For anyone hoping a machine might someday collect patent royalties, Tokyo has delivered its answer. Japan’s Supreme Court Second Petty Bench dismissed Dr. Stephen Thaler’s final appeal, cementing what three levels of courts and the Japan Patent Office already decided: under Japanese law, only a natural person can be named as an inventor. Thaler’s AI system DABUS — listed as sole inventor on a food container patent application filed in 2020 — has been formally rejected at every possible stage. The world’s third-largest economy has spoken, and the verdict leaves no room for interpretation.
The Legal Logic: No Rights, No Inventorship
AI cannot be an inventor in Japan because it cannot hold rights — and the courts followed that logic all the way to the top.
The JPO flagged the application in 2020 and ordered Thaler to name a human inventor. He refused. The Tokyo District Court ruled against him in May 2024, citing Japan’s Intellectual Property Basic Act, which defines IP as resulting from “creative activities by human beings.” It also pointed to the Patent Act’s requirement that only a person who invents an invention may obtain a patent — and since AI holds neither natural nor legal personhood, it cannot qualify.
The IP High Court upheld that decision on January 30, 2025, reinforcing that an inventor must be capable of holding patent rights. The Supreme Court’s dismissal made it final.
“Eligibility of AI as an inventor is denied in Japan along with the US and Europe at present,” according to an IP practitioner analysis published by Shiga Patent Office Professionals (2025).
What the ruling actually covers:
- AI-assisted inventions where a human makes a creative contribution remain fully patentable in Japan.
- Fully autonomous AI inventions with no identifiable human contributor cannot be patented under current law.
- South Africa remains the lone major outlier, having granted at least one DABUS patent.
- Any change in Japan requires legislative amendment — courts explicitly called this a policy question, not a judicial one.

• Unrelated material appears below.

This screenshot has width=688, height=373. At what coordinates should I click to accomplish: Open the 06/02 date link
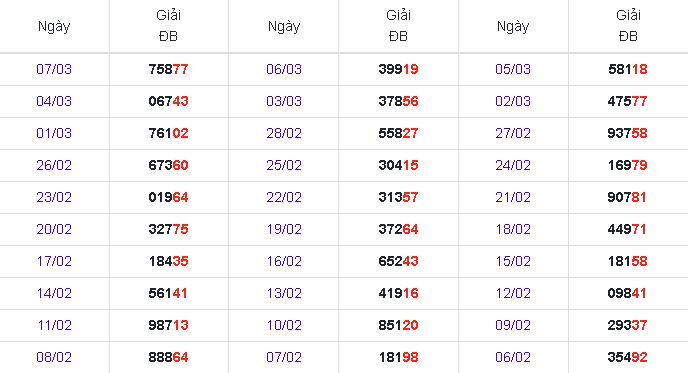coord(513,358)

Your AI workflow still needs a named human at the center. Document every creative decision: who selected the training data, who interpreted the outputs, who shaped the final inventive concept.

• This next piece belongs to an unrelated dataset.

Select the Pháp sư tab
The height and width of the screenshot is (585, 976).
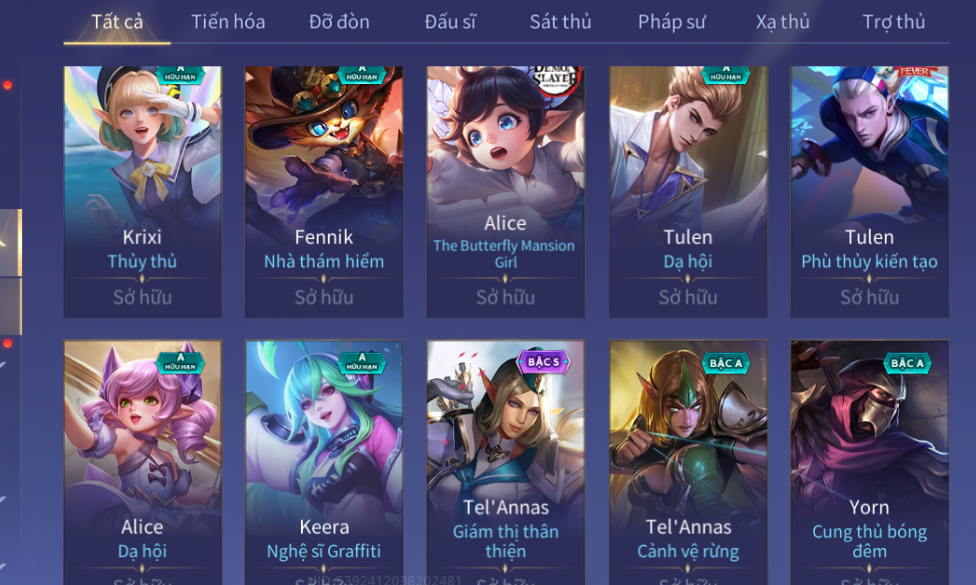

Academic analysis of the IP High Court judgment noted that “even highly autonomous AI cannot be an inventor because it cannot be a rights holder,” according to the Oxford Journal of Intellectual Property Law and Practice.
The Global Alignment Is Now Complete
Japan, the U.S., and Europe now stand on identical legal ground — and the gap between AI’s creative capacity and legal recognition keeps widening.
Japan joins the U.S. Federal Circuit and the European Patent Office in rejecting AI inventorship on the same foundational grounds: “inventor” means a natural person. The IP High Court explicitly flagged that Japan’s Patent Act never anticipated modern generative AI, and that updating it is a job for lawmakers, not judges. As AI shoulders more of the inventive workload in labs worldwide, that gap between what machines can create and what law will credit them for is only growing.